→ **Dataset records**

§

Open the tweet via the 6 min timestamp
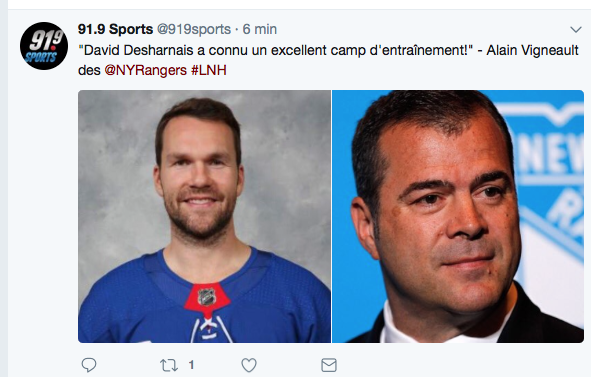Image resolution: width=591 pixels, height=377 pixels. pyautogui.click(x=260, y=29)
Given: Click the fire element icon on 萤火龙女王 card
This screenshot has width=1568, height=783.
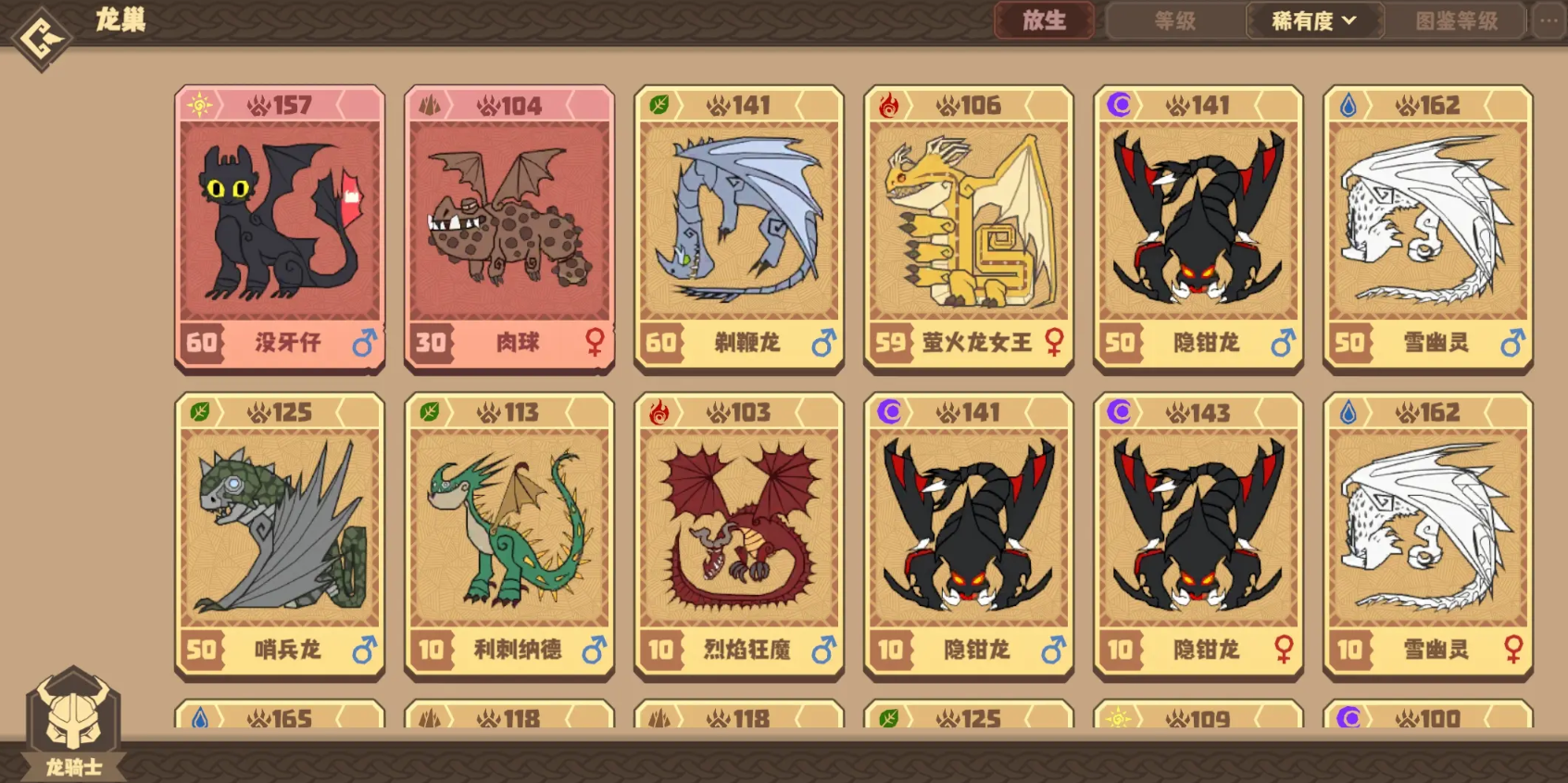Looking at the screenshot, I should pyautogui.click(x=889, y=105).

§

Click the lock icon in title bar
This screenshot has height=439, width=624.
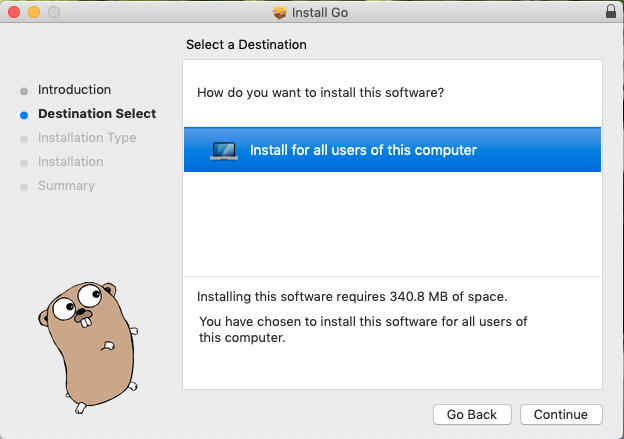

§

→ **Exercise details**
Using the listing above, return all lines where the word "icon" occurs.

→ **Result below**
Given: Click the fire element icon on 萤火龙女王 card
Click the lock icon in title bar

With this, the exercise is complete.